Será corajoso, este líder que se expõe a derrotas prováveis, que, embora se possam justificar no campo amigável, serão sempre piadas fáceis nas redes sociais? A títulos perigosos em jornais? E, também, a fotografia­s fatais – sobretudo quando este líder já não tem 20 anos e usa gel num cabelo que, exposto às jogadas mais violentas, se há de certamente despentear?

Talvez não seja corajoso. Talvez Rui Rio saiba muito bem o que está a fazer e quais as suas consequênc­ias. Mais uma vez, está a jogar a cartada da autenticid­ade – que é, segundo os especialis­tas ouvidos pelo DN esta semana, um dos seus principais trunfos políticos. E, embora um jogo de futebol possa parecer aos seus pares – e, até, aos jornalista­s – risível como rentrée de um partido político, Rio deve achar que o mais importante é que o povo está farto de líderes distantes. É a lição de Marcelo – que mais uma vez a comprovou nestas suas férias semi-informais, embora os seus mergulhos de rio sejam mais calculados e, devido à sua longa prática, mais à prova de ridículo.

Qual é o problema da cartada da autenticid­ade? É que por ter sido já tantas vezes jogada, se for muito trazida a jogo, corre o risco de parecer bluff. Apenas mais uma cartada de marketing... da autenticid­ade.

ERui Rio tem bastante em jogo. Como explica Paula Sá no texto que escreve esta semana, há já algum tempo que um líder do PSD não estava na posição complexa em que este está. Ser líder de um partido do tradiciona­l arco do poder traz sempre o desafio da transição do defeso. Gerir o tempo em que não se está com o poder nas mãos exige perícia e resiliênci­a perante as lutas internas. Ou total confiança dos que o elegeram.

Além desta difícil transição, Rio conta ainda com o cenário de um arco do poder mais achatado – cujas bases foram alargadas a outros partidos (mesmo os que, não sendo formalment­e parte de um governo, o apoiam e lhe dão apoio). O poder mais longe, a travessia é ainda mais difícil.

Nestes tempos complexos em que nem sempre é trigo limpo distinguir o autêntico do que é apenas uma encenação de autenticid­ade, será talvez corajoso continuar a jogar essa cartada. Nas próximas eleições teremos a resposta.

Nesta edição há outro líder que joga como ninguém com a opinião pública. É Mário Nogueira, o secretário-geral da Fenprof. Sendo um sindicato de professore­s, a Fenprof tem poder tanto dentro da máquina da administra­ção pública como na opinião pública. E também, já agora, na opinião publicada, que se pela por uma luta corporativ­a.
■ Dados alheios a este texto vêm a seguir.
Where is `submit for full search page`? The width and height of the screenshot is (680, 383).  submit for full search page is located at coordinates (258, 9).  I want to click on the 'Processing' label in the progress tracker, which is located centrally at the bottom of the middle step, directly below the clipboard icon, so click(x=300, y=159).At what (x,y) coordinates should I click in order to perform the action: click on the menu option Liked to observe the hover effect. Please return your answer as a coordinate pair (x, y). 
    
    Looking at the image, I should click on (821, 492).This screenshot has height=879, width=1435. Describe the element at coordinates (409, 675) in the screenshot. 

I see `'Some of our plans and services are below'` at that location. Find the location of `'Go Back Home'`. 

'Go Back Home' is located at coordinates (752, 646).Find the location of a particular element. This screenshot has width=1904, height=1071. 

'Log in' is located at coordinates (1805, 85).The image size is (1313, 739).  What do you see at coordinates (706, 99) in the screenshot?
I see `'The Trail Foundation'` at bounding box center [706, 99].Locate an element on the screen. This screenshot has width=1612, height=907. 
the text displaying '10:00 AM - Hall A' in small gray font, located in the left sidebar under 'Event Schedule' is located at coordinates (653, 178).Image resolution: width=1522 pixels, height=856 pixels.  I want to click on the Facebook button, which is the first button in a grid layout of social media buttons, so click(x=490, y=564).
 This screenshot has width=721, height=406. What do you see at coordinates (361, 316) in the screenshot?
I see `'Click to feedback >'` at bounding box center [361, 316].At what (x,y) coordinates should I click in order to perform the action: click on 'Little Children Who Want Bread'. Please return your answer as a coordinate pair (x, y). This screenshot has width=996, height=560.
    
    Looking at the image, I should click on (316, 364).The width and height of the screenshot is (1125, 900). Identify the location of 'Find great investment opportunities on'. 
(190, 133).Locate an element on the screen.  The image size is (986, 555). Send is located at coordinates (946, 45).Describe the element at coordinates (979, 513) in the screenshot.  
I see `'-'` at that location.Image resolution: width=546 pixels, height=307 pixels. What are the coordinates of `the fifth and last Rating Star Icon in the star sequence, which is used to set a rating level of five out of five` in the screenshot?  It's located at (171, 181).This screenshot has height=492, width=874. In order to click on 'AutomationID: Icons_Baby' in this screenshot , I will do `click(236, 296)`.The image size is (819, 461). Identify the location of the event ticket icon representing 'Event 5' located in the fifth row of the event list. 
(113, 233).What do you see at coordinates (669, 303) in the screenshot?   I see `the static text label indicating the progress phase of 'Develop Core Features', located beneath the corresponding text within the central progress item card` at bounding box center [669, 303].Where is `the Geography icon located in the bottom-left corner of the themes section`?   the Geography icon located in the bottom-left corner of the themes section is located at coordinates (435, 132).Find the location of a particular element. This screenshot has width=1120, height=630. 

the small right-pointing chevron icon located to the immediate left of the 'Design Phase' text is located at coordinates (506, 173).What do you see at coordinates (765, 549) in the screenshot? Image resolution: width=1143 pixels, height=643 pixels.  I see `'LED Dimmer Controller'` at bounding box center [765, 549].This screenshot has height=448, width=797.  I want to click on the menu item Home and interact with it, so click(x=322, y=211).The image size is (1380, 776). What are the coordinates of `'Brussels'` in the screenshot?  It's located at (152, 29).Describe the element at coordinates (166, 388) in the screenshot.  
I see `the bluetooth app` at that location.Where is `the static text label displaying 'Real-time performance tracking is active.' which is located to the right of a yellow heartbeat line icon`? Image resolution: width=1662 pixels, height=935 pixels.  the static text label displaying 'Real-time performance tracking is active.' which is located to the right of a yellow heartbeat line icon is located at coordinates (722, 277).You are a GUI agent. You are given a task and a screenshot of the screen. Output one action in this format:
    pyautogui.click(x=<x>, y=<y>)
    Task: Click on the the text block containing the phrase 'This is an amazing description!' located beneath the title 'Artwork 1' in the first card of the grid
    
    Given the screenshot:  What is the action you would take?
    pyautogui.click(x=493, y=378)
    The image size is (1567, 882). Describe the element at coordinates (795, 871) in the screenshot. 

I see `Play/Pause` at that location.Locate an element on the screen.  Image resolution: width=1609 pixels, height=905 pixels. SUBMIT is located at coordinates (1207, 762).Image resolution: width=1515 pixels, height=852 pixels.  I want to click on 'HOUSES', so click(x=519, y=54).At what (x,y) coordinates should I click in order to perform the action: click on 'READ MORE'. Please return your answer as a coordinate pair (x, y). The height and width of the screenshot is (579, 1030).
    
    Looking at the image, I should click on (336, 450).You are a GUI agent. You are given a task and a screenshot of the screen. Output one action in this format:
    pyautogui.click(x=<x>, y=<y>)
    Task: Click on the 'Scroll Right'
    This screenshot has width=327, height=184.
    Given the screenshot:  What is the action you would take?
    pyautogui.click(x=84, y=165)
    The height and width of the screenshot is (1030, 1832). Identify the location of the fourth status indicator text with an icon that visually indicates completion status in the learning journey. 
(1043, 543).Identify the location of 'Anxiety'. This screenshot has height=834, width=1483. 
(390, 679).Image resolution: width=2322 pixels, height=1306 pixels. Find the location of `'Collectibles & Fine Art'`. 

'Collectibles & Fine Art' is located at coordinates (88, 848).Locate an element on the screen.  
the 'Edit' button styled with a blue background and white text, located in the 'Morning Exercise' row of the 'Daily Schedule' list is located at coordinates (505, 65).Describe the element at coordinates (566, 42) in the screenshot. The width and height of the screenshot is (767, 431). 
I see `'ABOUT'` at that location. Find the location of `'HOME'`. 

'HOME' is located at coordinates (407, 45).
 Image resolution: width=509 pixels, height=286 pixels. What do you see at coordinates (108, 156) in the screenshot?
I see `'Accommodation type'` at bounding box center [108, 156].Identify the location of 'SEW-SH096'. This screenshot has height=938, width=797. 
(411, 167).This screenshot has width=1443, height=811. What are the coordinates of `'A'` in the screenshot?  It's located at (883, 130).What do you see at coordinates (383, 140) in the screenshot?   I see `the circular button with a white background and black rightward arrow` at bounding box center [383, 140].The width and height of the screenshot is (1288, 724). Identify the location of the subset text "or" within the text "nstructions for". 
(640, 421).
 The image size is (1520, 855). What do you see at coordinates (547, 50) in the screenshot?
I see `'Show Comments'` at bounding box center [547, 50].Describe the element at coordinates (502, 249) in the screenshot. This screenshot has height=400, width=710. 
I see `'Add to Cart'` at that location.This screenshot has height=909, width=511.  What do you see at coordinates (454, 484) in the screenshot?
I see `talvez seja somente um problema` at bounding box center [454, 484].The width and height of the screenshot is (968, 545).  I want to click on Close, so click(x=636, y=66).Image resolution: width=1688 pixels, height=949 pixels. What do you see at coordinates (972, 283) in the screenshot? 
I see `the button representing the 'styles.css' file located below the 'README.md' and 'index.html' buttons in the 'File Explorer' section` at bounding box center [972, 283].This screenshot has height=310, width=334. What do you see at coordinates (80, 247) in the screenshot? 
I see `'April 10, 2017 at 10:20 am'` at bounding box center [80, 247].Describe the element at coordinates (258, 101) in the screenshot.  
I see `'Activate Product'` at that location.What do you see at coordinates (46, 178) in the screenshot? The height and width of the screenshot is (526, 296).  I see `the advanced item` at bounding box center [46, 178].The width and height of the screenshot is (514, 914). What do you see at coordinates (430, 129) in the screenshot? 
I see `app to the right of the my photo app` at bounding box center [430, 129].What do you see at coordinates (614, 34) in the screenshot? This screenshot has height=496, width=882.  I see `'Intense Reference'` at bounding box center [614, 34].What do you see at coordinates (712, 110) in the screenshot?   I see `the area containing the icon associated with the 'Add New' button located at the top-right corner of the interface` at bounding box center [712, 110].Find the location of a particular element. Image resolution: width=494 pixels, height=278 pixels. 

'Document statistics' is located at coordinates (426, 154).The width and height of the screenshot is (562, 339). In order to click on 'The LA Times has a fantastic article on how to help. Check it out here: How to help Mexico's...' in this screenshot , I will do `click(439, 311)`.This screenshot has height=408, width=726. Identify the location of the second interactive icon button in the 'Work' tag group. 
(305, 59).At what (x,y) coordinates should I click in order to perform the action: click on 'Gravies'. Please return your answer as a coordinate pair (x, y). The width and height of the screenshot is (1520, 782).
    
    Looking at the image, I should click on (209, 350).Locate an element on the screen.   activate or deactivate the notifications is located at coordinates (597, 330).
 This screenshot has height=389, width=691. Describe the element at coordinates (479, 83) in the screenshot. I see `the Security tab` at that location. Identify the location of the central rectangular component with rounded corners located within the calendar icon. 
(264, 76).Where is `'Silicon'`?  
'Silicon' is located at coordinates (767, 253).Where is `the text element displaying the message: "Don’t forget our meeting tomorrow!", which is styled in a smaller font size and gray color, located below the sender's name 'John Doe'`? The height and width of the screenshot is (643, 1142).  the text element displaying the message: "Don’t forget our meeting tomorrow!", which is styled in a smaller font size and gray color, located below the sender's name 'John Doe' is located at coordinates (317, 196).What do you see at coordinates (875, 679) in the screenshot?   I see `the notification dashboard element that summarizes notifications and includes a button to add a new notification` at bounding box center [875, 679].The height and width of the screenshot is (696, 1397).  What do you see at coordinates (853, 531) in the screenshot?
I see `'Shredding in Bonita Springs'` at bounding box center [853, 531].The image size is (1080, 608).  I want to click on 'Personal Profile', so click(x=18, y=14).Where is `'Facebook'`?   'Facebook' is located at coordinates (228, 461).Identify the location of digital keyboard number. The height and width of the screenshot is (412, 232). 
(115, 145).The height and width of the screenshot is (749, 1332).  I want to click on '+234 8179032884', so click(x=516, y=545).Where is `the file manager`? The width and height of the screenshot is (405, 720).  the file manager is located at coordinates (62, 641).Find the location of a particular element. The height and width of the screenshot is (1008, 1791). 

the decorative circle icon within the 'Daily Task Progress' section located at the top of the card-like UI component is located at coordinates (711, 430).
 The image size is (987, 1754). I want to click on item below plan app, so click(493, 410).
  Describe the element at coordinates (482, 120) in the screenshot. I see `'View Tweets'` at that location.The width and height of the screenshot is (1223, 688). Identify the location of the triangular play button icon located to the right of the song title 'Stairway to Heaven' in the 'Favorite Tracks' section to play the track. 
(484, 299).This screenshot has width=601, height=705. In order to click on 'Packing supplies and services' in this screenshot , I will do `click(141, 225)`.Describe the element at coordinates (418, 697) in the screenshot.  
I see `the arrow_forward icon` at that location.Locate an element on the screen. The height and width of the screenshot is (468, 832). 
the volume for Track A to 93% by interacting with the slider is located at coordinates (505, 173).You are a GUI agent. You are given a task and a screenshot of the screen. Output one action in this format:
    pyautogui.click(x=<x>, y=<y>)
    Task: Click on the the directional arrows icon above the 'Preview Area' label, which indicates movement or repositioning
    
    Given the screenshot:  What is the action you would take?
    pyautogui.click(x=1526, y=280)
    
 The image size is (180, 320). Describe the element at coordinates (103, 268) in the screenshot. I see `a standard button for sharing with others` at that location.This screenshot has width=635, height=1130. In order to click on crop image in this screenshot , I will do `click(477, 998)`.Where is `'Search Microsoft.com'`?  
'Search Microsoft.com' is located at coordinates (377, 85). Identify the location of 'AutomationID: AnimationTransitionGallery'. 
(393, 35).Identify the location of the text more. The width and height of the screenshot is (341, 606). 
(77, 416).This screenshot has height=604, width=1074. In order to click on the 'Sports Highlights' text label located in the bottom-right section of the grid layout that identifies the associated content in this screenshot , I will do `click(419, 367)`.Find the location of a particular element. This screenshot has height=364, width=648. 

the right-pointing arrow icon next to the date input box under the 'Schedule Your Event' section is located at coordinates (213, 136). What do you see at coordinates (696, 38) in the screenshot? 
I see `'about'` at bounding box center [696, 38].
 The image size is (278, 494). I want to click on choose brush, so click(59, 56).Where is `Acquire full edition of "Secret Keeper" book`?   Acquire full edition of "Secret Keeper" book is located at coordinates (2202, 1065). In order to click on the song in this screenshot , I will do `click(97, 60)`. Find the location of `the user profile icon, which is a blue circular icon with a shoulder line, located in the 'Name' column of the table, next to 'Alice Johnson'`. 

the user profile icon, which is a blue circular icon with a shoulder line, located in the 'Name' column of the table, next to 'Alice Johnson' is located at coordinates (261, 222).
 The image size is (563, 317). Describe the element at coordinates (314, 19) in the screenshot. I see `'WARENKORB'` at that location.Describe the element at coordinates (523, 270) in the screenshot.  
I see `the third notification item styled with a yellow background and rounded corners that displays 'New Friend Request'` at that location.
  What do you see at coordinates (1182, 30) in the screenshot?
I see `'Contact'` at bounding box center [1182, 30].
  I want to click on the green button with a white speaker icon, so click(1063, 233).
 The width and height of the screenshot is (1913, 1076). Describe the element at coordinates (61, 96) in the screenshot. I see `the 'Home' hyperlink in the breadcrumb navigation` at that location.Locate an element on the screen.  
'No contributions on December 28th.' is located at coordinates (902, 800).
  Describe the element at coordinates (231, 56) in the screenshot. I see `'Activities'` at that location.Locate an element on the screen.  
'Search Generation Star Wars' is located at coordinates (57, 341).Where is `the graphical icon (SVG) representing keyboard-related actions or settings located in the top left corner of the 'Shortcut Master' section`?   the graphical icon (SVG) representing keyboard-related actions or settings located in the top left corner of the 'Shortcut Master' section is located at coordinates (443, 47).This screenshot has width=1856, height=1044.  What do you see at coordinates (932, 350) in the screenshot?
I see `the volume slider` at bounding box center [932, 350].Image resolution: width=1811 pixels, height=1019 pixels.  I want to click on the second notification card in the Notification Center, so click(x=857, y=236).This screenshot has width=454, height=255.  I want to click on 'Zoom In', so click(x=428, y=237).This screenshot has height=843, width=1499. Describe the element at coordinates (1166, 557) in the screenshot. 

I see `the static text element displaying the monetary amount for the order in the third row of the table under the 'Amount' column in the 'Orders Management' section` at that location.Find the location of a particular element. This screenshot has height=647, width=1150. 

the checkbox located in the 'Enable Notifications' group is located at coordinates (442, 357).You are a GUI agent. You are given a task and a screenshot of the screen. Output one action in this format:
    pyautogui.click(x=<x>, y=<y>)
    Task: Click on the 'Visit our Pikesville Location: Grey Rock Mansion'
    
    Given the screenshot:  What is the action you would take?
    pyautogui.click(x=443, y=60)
Já fez, por isso mesmo, derrubar e fragilizar governos que se achavam sólidos. Ora, este líder sindical que sempre viveu do poder que a opinião pública lhe outorga, e de várias maneiras – em parte por respeito pelo papel que os professore­s têm, em parte pela persuasão e presença mediática –, vem dizer, na entrevista que dá ao Pedro Sousa Tavares, que não se importa nada com o que a opinião pública julga das greves prolongada­s dos professore­s.

Ao fazê-lo, e dizê-lo, Mário Nogueira sabe que está a passar a imagem da autenticid­ade da sua luta – e a afastá-la do marketing. Mas, mais uma vez, esta é uma cartada perigosa. Obviamente, Mário Nogueira sabe que o seu atual poder e capacidade negocial depende mais do equilíbrio dos partidos da geringonça – e é essa a sua cartada principal, neste momento de pré-orçamento.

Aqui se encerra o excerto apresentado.